Even though they’re significantly older than podcasts and audio books, audio plays are a relatively uncommon form of storytelling. It takes a lot of skill to write a good play, and it takes even more skill to translate a play into a listening experience. A good audio play has to be immersive without the added benefits that a stage play has for storytelling – visuals, audience based timing and sets (or lack thereof) that help plays come to life. Audio plays have to capture the entire experience with sound effects and strong voice acting. Not all actors are good voice actors – and not all voice actors are good at theatrical roles. Despite these potential hurdles, Starstruck successfully takes the audience on a solid ride through space.
The audio play Starstruck is based on a comedic play of the same name written by Elaine Lee. The original play was produced off-off-Broadway in 1980. It was then turned into a graphic novel first published in April 1982. A year later, a revised version of the play opened off-Broadway. A reading of this version of the play was done in 2009, and in 2010 AudioComics Company produced the audio play adaptation.
Starstruck takes place almost entirely on two ships roaming the galaxy – the Harpy and the Siren 3. The Harpy is commanded by Captain Galatia 9, a captain for the United Federation of Female Freedom Fighters. She and her all-female crew (Erotica Ann, Brucilla the Muscle, and Sister Bronwyn) are sent to find the leader Glorianna, whose disappearance caused chaos in the galaxy. During their voyage they run into the ship Siren 3, commanded by the villainous Verloona Ti and her majority male crew (Rah El Rex, Kalif Bajar, Dwannyun, and N.O.R.M). The life-long rivalry between sisters Captain Galatia and Verloona results in a wild turn of events.
While the story structure is simple, the over the top nature of the characters – heroic or villainous – keeps it an engaging tale. Even though it’s known that good will prevail, there’s still excitement and danger as the story plays out. The absurdist drama of it all let the actors play exaggerated roles, which ended up being charming instead of annoying.

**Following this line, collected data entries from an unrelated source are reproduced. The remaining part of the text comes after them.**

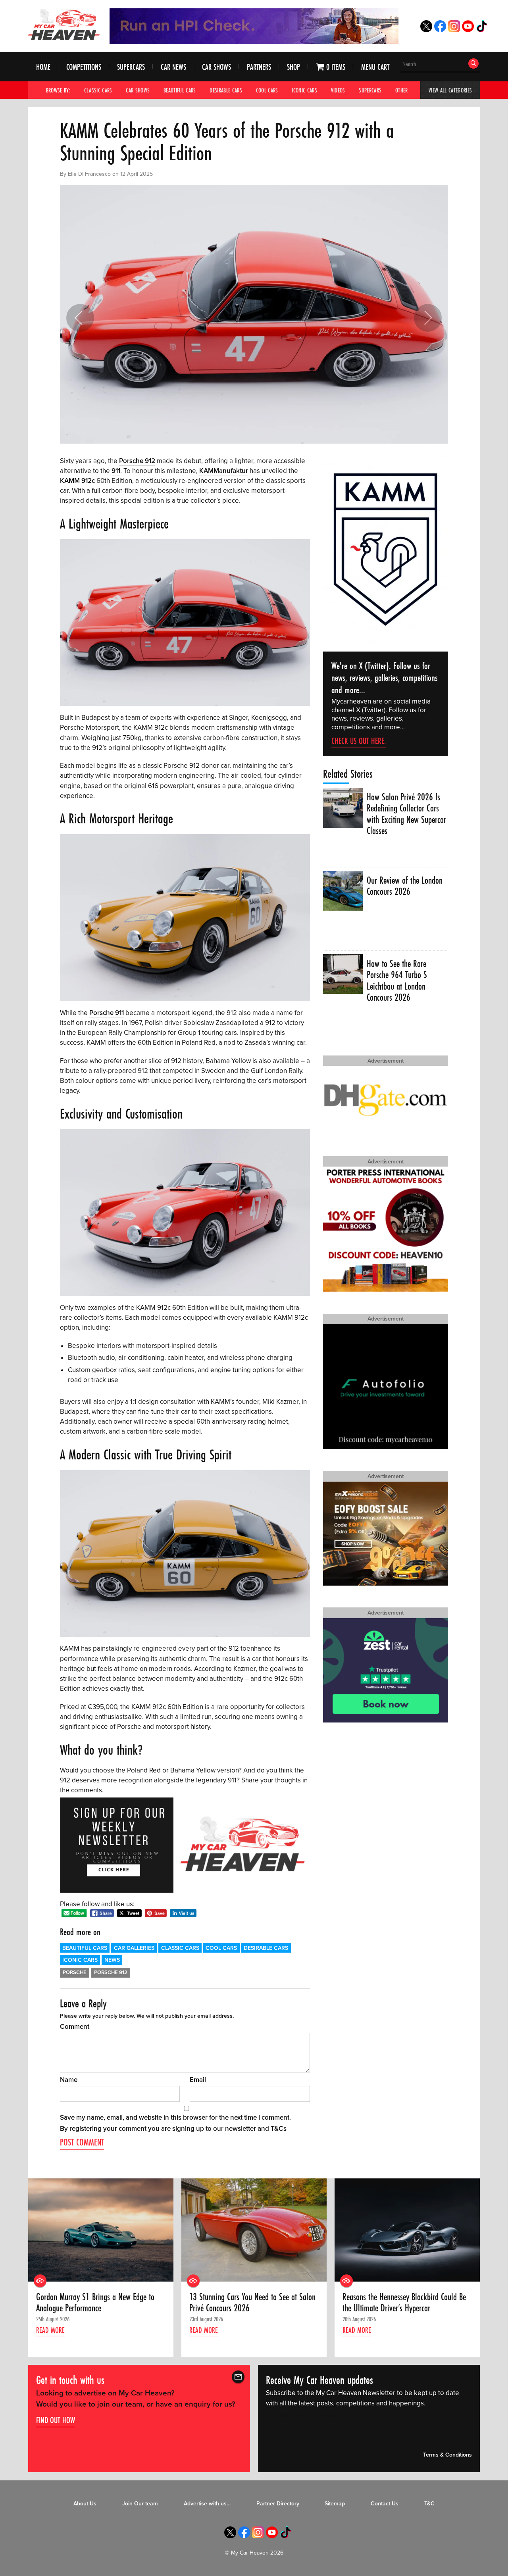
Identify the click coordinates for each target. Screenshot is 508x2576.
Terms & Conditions (447, 2455)
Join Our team (140, 2503)
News (112, 1960)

One of the few problems with the audio play was its pacing; the first act of the show is much stronger than the second act. The sense of urgency should have amplified as the show went on but the beginning of the second act dragged. However, the show did have a strong and heartfelt ending. Like a classic good versus evil story there was a larger lesson to be learned. It could have been extremely cheesy but considering the overall absurdity of the story, it ended up working.
This show is definitely something that’s best listened to with headphones. There were moments where the loudness of a character matched their movement, such as characters moving from side to side as a ship tilted. The dialogue, though nonsensical at moments, was easy to hear and the sound effects were an appropriate volume in comparison to what was happening in a scene. Sound effects added to the story instead of distracting from it, a key component in making an audio play good.

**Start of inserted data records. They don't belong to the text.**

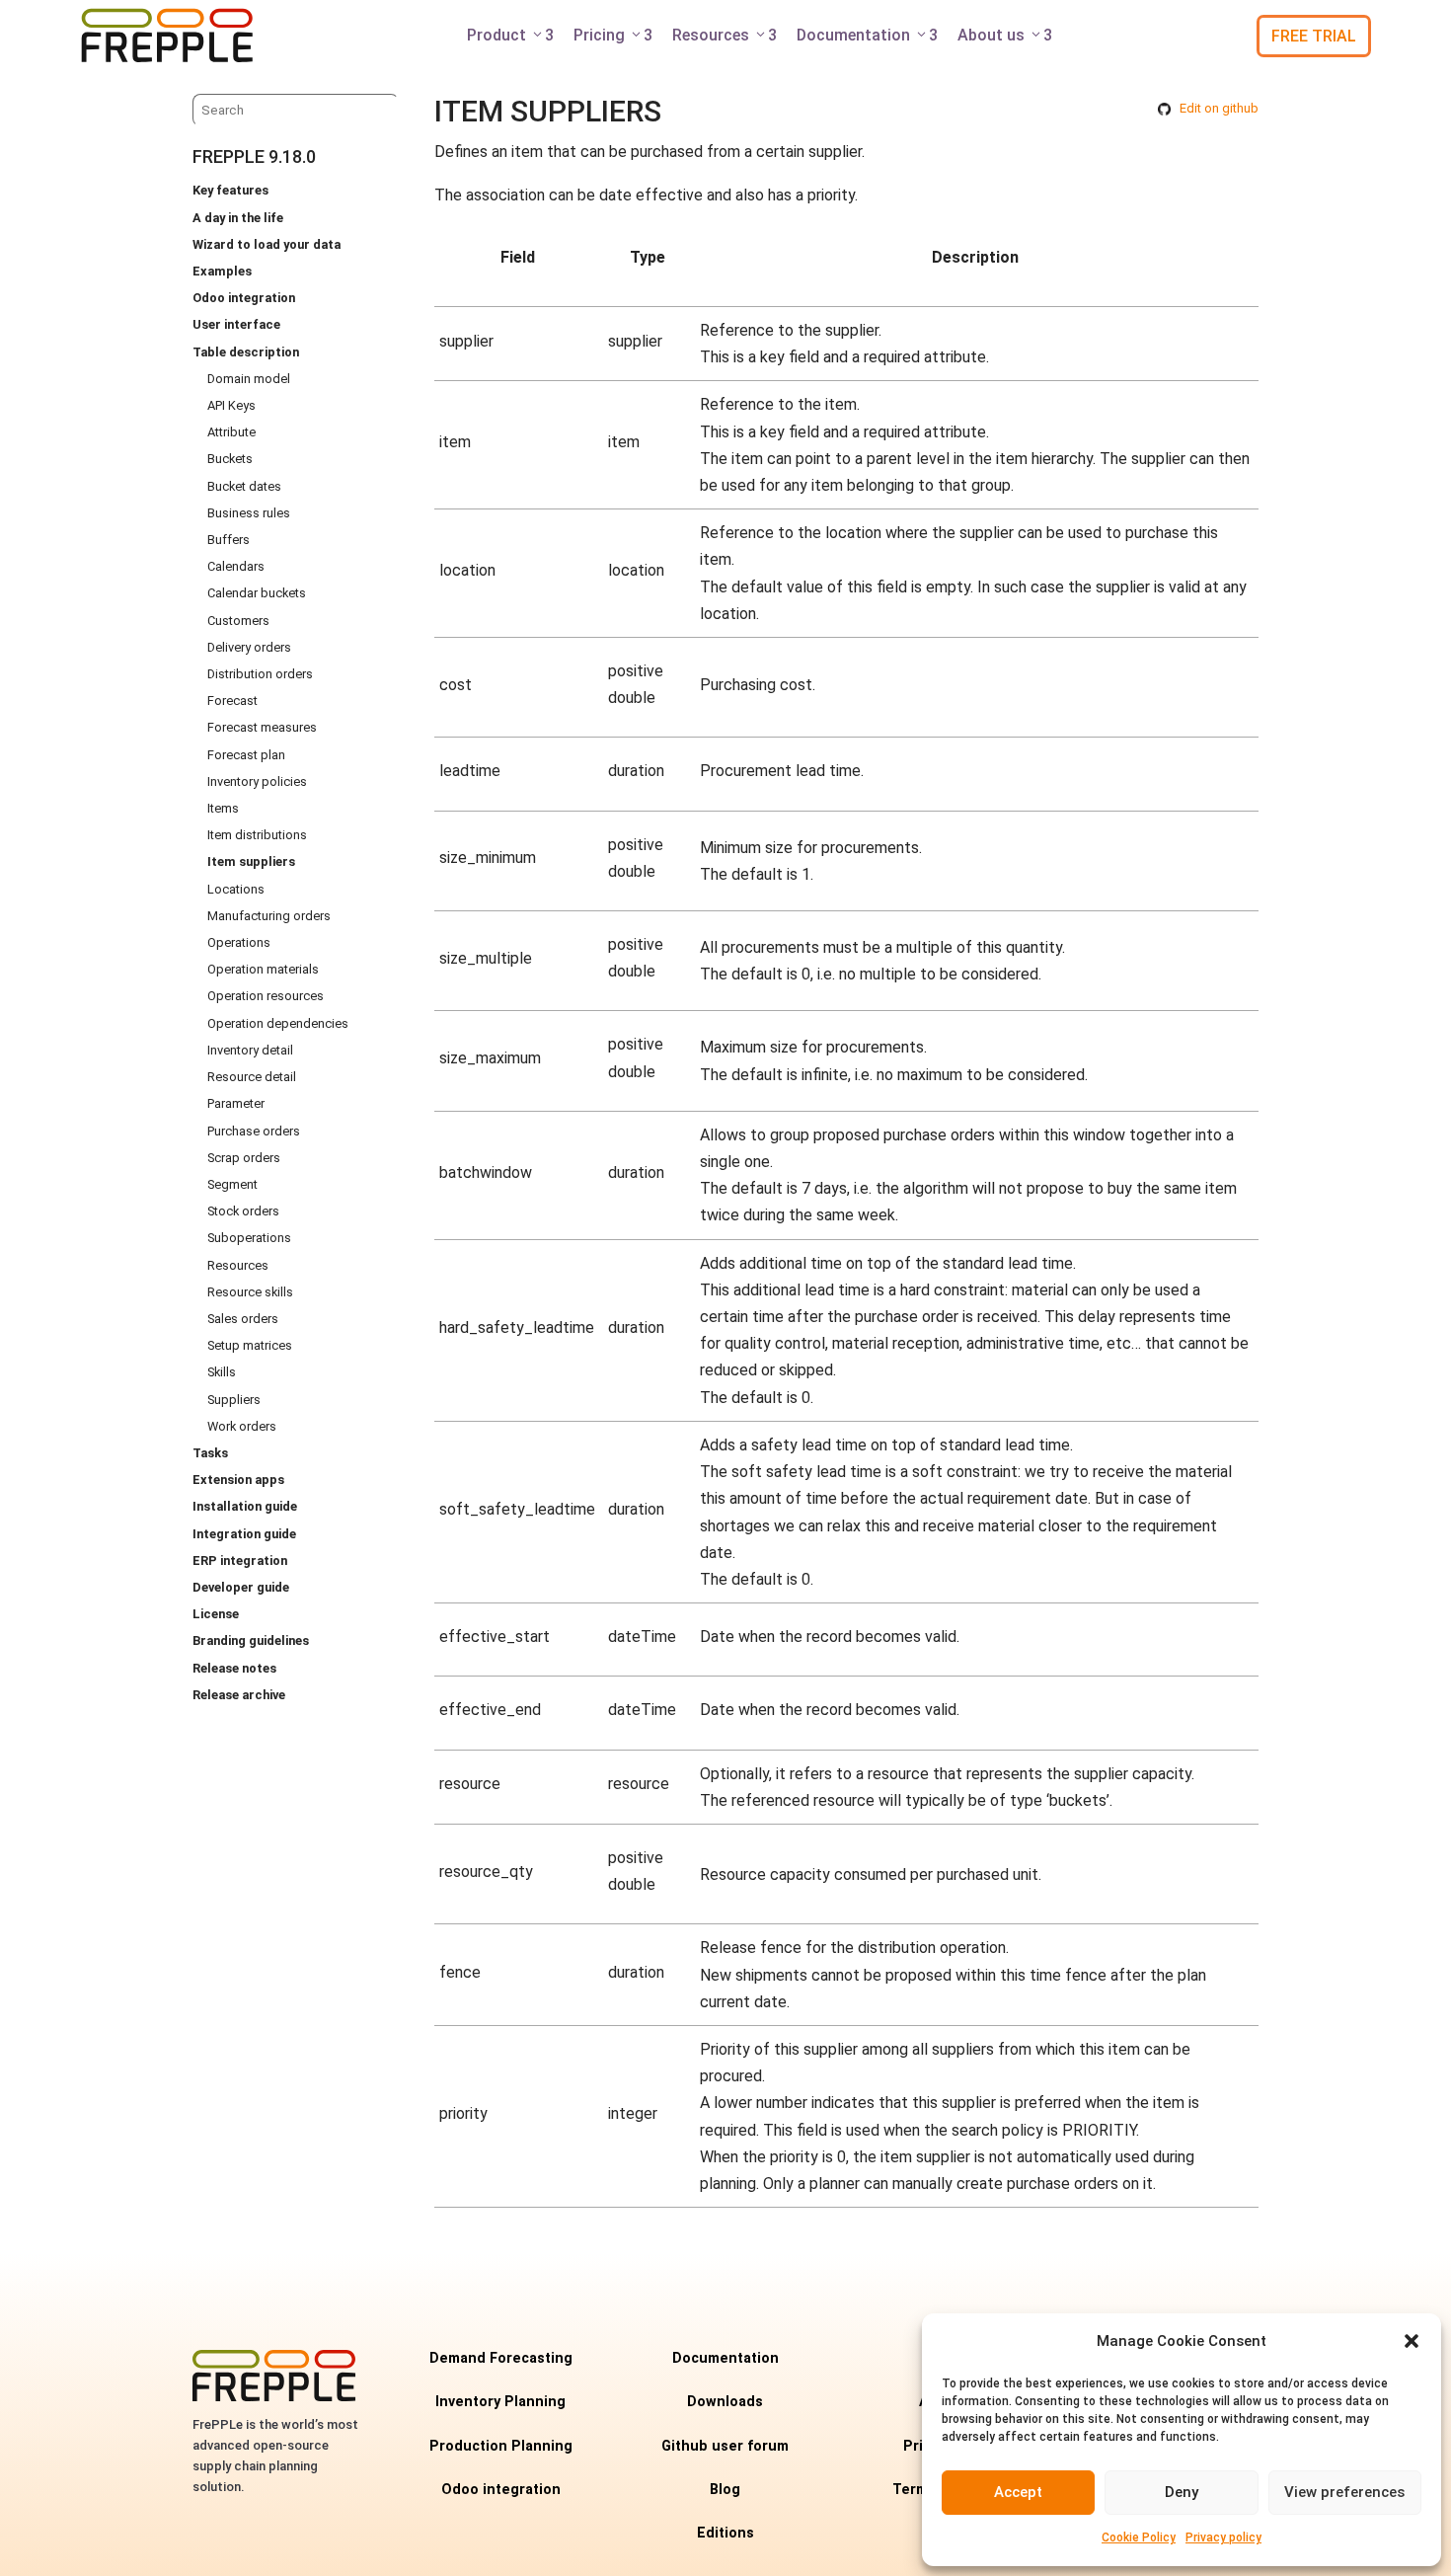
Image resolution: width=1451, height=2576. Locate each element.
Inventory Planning (500, 2401)
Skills (221, 1372)
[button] (1411, 2341)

A show being made four decades ago emphasizing the fact that phone books would be archaic in the distant future made me laugh, especially because phone books became rare in the mid 2010s. Surprisingly, the vast majority of pop culture references are still relevant, from Shakespeare to Terminator. My favorite reference was one for Star Trek: The Original Series, where a frustrated N.O.R.M replies, “damn it, I’m a computer not a magician.”
For fans of science fiction, theater, or both, Starstruck is an audio play that is a delight to experience. The life of Starstruck continues in 2022 with the release of a collector’s edition of the comics and a season of Dropout’s Dimension 20 taking place in the Starstruck universe. (The Dungeon Master for A Starstruck Odyssey is Brennan Lee Mulligan, Elaine Lee’s son.)
Starstruck can be bought on Audible, with or without a membership.